Saved data entries
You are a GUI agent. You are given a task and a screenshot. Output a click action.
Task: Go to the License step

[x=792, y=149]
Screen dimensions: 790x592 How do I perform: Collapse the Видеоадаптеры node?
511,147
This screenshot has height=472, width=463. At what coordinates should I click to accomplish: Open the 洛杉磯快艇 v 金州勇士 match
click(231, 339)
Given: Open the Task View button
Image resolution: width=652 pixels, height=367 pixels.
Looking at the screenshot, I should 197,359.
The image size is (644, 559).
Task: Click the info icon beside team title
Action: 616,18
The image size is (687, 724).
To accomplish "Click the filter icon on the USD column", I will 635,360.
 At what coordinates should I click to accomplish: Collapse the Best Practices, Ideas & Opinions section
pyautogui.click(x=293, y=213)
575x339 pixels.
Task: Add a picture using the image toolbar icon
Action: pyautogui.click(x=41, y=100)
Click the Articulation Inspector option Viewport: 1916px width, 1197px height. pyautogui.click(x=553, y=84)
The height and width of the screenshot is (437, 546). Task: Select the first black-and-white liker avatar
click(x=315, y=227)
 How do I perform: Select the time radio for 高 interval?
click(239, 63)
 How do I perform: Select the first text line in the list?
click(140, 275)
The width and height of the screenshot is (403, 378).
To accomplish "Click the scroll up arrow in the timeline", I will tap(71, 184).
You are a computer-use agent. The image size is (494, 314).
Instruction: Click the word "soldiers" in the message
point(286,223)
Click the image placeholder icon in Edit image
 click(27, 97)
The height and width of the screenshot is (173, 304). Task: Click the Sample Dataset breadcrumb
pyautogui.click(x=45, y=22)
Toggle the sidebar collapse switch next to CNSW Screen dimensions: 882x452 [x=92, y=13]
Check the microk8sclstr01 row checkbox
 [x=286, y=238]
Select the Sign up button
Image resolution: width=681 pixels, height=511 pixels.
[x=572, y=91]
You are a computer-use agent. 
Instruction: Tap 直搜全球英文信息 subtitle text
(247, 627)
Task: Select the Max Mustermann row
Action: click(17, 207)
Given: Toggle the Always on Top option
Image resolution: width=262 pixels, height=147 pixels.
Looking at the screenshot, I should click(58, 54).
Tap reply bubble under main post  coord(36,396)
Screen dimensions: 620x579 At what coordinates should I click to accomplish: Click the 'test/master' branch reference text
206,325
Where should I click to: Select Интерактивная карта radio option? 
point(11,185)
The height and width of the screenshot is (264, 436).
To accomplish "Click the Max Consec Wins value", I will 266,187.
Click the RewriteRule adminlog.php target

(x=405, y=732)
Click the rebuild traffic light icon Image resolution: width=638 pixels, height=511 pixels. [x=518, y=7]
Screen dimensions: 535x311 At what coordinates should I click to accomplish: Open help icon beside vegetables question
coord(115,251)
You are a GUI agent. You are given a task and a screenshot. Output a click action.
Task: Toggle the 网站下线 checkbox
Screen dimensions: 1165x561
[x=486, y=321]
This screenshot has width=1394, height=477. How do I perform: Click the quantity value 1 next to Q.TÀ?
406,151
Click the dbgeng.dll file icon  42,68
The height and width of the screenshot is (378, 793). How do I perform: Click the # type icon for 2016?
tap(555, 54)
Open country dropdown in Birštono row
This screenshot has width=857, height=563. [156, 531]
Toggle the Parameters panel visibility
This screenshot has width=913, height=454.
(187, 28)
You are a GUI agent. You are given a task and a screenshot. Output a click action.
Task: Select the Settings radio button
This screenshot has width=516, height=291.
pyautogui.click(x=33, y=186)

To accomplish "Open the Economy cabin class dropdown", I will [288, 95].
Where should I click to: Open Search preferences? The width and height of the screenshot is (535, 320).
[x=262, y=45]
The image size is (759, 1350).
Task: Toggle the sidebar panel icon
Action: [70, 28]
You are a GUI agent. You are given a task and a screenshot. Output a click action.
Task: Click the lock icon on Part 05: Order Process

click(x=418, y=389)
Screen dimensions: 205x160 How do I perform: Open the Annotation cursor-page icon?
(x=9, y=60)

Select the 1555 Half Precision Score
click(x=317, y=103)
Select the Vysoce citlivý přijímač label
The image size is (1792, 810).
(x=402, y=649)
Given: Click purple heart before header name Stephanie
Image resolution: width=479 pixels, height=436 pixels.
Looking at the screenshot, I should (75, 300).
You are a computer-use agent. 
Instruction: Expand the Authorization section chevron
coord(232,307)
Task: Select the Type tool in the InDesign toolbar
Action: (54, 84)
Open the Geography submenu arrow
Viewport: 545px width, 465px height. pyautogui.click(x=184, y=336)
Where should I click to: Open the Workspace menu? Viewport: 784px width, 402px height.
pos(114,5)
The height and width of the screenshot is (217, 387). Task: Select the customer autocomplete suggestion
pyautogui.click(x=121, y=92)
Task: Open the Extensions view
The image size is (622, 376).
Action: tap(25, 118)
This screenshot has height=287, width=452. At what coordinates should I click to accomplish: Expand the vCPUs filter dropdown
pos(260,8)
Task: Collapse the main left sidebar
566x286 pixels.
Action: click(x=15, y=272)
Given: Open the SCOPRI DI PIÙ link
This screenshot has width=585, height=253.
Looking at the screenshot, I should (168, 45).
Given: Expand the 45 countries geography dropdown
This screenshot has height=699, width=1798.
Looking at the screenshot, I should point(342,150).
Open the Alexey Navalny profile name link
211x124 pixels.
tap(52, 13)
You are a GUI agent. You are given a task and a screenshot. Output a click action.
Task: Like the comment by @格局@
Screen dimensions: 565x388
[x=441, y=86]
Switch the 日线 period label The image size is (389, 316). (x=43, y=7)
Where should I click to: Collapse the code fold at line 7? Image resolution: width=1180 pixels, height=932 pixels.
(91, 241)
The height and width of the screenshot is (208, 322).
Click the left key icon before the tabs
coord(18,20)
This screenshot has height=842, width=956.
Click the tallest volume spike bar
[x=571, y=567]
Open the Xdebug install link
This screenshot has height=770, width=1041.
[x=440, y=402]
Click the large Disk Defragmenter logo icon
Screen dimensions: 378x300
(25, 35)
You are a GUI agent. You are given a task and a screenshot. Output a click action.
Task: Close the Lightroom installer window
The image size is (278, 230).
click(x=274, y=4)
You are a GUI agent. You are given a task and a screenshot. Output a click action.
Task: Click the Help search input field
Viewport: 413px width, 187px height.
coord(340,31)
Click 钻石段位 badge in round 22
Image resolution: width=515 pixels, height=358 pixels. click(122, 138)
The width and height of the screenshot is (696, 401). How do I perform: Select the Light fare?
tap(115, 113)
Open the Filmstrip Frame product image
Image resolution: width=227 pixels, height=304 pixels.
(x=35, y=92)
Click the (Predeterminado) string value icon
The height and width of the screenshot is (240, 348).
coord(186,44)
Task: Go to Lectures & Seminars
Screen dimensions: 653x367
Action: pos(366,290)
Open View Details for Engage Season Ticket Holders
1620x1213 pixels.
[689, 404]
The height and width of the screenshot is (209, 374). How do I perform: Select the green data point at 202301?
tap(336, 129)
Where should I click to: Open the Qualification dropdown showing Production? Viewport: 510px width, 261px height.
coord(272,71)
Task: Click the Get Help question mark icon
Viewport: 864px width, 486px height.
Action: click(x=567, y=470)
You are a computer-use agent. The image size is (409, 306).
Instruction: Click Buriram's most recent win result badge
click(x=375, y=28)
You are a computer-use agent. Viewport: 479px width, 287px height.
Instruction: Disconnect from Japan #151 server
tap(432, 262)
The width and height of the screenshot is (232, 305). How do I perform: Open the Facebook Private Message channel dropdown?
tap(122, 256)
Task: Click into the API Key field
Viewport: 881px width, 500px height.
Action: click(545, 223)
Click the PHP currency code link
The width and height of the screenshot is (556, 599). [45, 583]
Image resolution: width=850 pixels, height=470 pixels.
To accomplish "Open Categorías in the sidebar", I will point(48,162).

**ASSIGNED TASK:**
The answer should be an exact copy of the lines from the one containing "The width and height of the screenshot is (696, 401)." through the last line of the entries, both included.

**TASK ANSWER:**
The width and height of the screenshot is (696, 401). How do I perform: Select the Light fare?
tap(115, 113)
Open the Filmstrip Frame product image
Image resolution: width=227 pixels, height=304 pixels.
(x=35, y=92)
Click the (Predeterminado) string value icon
The height and width of the screenshot is (240, 348).
coord(186,44)
Task: Go to Lectures & Seminars
Screen dimensions: 653x367
Action: pos(366,290)
Open View Details for Engage Season Ticket Holders
1620x1213 pixels.
[689, 404]
The height and width of the screenshot is (209, 374). How do I perform: Select the green data point at 202301?
tap(336, 129)
Where should I click to: Open the Qualification dropdown showing Production? Viewport: 510px width, 261px height.
coord(272,71)
Task: Click the Get Help question mark icon
Viewport: 864px width, 486px height.
Action: click(x=567, y=470)
You are a computer-use agent. The image size is (409, 306).
Instruction: Click Buriram's most recent win result badge
click(x=375, y=28)
You are a computer-use agent. Viewport: 479px width, 287px height.
Instruction: Disconnect from Japan #151 server
tap(432, 262)
The width and height of the screenshot is (232, 305). How do I perform: Open the Facebook Private Message channel dropdown?
tap(122, 256)
Task: Click into the API Key field
Viewport: 881px width, 500px height.
Action: click(545, 223)
Click the PHP currency code link
The width and height of the screenshot is (556, 599). [45, 583]
Image resolution: width=850 pixels, height=470 pixels.
To accomplish "Open Categorías in the sidebar", I will point(48,162).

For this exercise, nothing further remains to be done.